Wall Street chiude l’ ottava in denaro. Gia’ reduce da un mese, quello di aprile, semplicemente strepitoso, Wall Street sembra voler continuare nel suo passo di marcia anche in questo scorcio di maggio. La seduca di venerdi del resto ha portato importanti notizie ai mercati: le principali banche del paese godono di uno stato di salute relativamente buono anche se la convalescenza non puo’ essere considerata terminata. L’invito a migliorare la propria situazione patrimoniale rivolto dalla Fed e dal Tesoro a 10 dei principali 19 istituti del paese in modo da essere pronti a reagire a un eventuale ulteriore deterioramento della congiuntura rappresenta il punto finale di un processo di valutazione che mirava a riportare la fiducia tra gli azionisti riguardo al comparto finanziario. E a giudicare dalla reazione riservata dai mercati alle banche che hanno annunciato aumenti di capitale (da Bank of America a Morgan Stanley a Wells Fargo) sembra che l’operazione, almeno per il momento, sia riuscita appieno. Infatti, l’indice S&P500 ha chiuso con un rialzo dello 5,90%, mentre il Nasdaq e il DJIA hanno fatto segnare rispettivamente un +1,15% e +4,41%. In quest’ ultima settimana abbiamo assistito al rimbalzo delle banche regionali (+37,50%), del settore assicurativo (+37,13%) mentre in lettera dobbiamo segnalare il settore del software (-4,89%), dei semiconduttori (-4,09%) ed infine alimentare (-3,08%).

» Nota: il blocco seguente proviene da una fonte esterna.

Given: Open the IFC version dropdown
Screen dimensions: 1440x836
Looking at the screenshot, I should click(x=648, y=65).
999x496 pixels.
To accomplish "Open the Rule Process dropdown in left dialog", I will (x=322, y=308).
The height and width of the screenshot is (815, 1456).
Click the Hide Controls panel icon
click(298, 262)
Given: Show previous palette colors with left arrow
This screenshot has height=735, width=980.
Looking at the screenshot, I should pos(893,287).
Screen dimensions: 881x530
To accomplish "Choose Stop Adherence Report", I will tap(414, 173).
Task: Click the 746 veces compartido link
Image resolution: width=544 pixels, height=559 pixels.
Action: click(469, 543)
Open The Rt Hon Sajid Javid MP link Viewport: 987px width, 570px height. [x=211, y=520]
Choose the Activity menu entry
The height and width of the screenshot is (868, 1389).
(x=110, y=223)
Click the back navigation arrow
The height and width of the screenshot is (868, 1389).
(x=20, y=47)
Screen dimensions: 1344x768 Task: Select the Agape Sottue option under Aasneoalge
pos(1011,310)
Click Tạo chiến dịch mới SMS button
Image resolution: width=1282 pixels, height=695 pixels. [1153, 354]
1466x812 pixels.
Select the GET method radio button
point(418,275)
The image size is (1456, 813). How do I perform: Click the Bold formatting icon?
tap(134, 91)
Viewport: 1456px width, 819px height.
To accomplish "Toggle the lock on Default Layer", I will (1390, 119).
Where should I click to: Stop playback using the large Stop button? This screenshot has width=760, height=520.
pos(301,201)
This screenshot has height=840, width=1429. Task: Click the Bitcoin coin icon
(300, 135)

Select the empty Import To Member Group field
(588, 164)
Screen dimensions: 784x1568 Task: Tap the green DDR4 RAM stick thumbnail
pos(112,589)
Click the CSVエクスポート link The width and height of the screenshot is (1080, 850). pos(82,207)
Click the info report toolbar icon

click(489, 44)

Settimana all’ insegna del denaro per il Nikkei225 (+5,07%) strappando decisamente al rialzo dopo la rottura della resistenza posta a 9000 punti (la chiusura di venerdi segnava 9432,83) e  puntando con decisione quella fatidica posta a 10000 punti.
A livello settoriale rimbalzano tutti i settori ma in modo particolare quello finanziario (Mizuho Financial, +18,84%, Sumitomo, 16,91%,) e dell’ hi tech (Hitachi, 13,04% e Sony, 6,04%).
Settimana positiva per il comparto delle commodities. Forti rialzi per lo stagno (+12,04%), il piombo (+10%) ed infine per lo zinco (+9%). In questa settimana nonostante lo strappo al rialzo dei mercati azionari rialzi consistenti anche per  il palladio (+11,6%) e l’argento (+7,1%) mentre l’oro (+1,6%) è risultato poco mosso.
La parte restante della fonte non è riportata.